Whenever Jack Doyle stepped through the ropes, you could bet with a fair amount of confidence that the fight would not last the scheduled distance, win or lose. Only one of his 23 fights went all the way. The handsome 6ft 5ins heavyweight from Cobh, Co. Cork had a mighty wallop in his right hand and when it landed, it was usually goodnight for the opponent. If it didn’t, it was so often goodnight for Jack.

Doyle was billed variously as the ‘Gorgeous Gael’ and the ‘Punching Playboy’ and it is generally agreed that had he paid more attention to the rigours of training and taken his boxing more seriously, he ‘coulda been a contender,’ – as Marlon Brando’s character put it in the movie On The Waterfront.

Jack also had a fine tenor voice and did concert tours here and in the UK but it is as a boxer he will be best remembered. At the height of his popularity in the 1930s, he garnered more space in newspapers and magazines than many world champions of the time, even if the coverage was often more about his antics outside the ring than performances inside it.

Doyle’s big problem was that he liked wine, women and song a bit too much. He was probably the original Irish hell-raiser long before the likes of Richard Harris and Peter O’Toole. He once had three chauffeurs, 25 Savile Row suits and dined on caviar washed down with the finest champagne. Society women attended Doyle’s big fights and movie actresses fell for him. It was often said he must have kissed the Blarney Stone in his native Cork for his chat-up lines.

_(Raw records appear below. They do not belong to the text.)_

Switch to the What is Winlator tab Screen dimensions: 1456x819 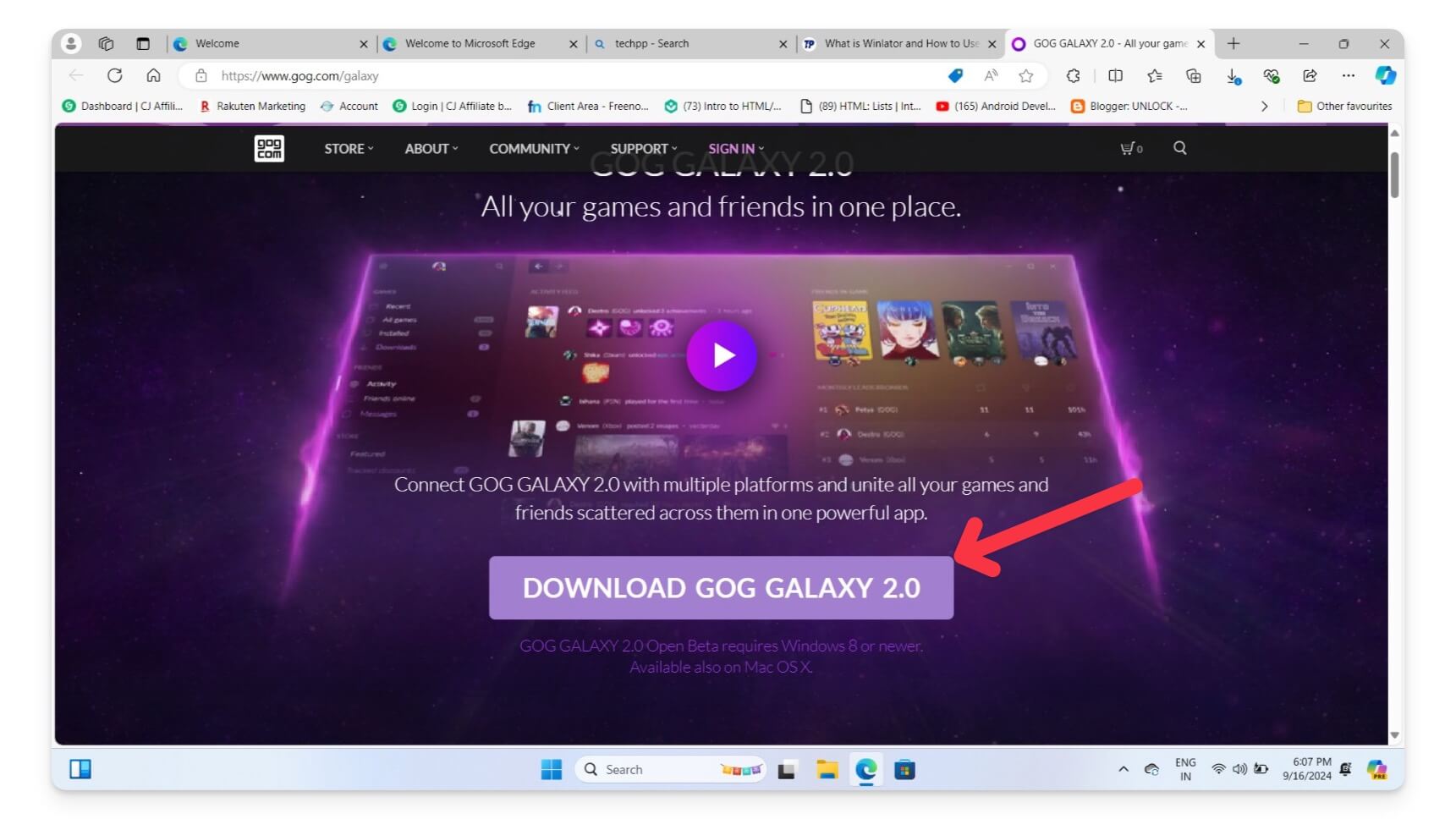(x=897, y=43)
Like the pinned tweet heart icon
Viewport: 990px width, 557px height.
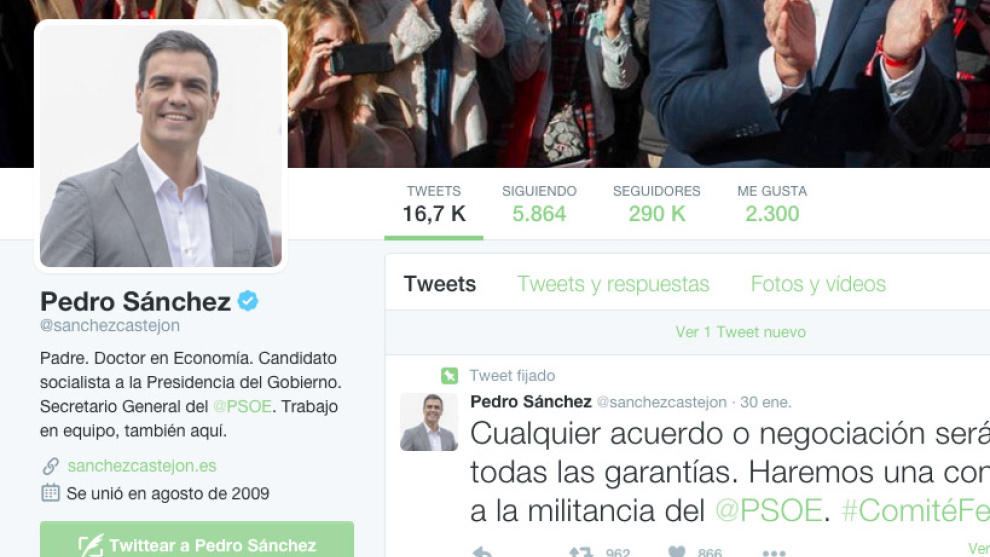tap(677, 552)
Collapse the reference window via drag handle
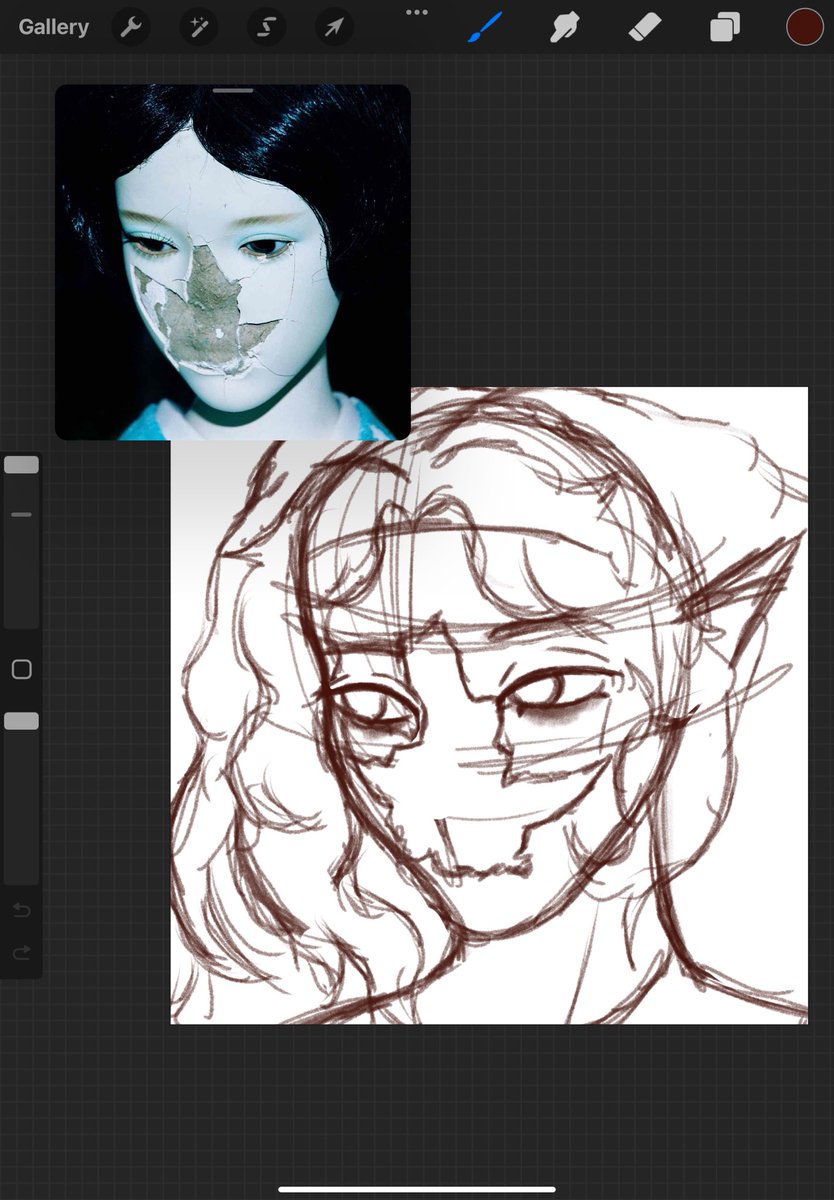This screenshot has width=834, height=1200. tap(232, 90)
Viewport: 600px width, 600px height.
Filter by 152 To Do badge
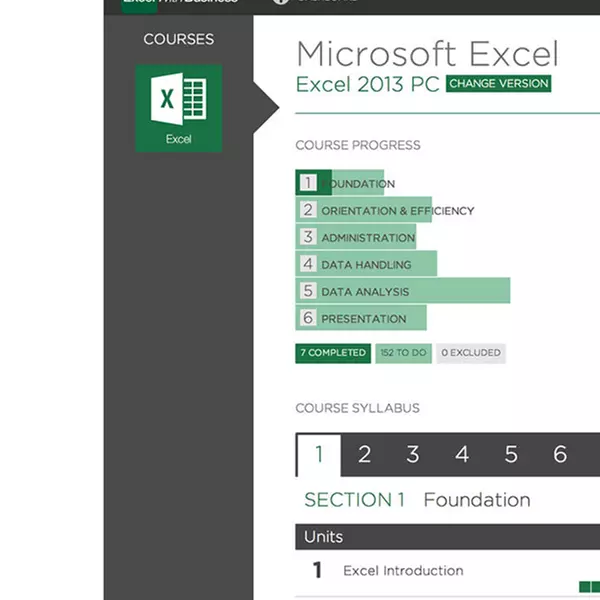pyautogui.click(x=403, y=353)
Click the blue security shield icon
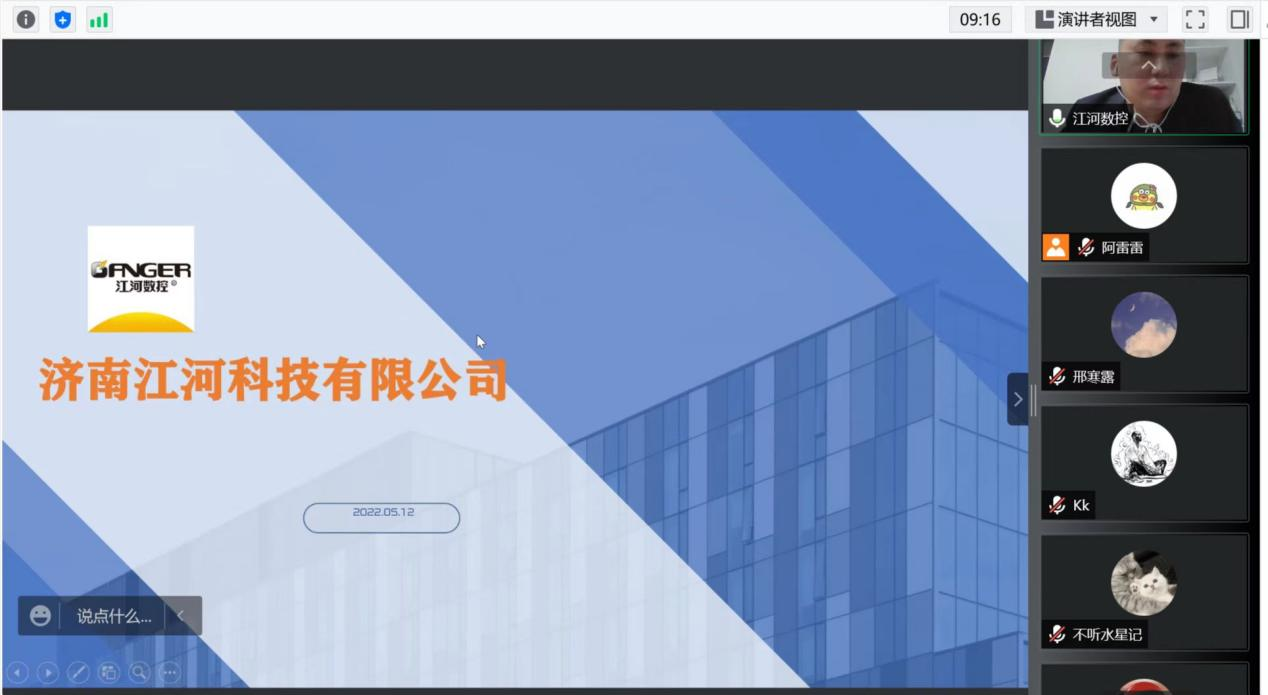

I was fortunate enough to have interviewed Jack several times in Dublin and London when working for the Evening Herald, and found him to be a charming and fascinating man who always had a good story to tell, though often embellished, it must be added.
One of six children born to local sailor Michael Doyle and his wife Anastasia, Jack was a strapping six-footer by the time he was 16 and found employment as a bricklayer on a building site to add to the family’s modest income. It was in street fights, mainly against bullies, that he discovered the power in his right hand and felt he might make a good boxer.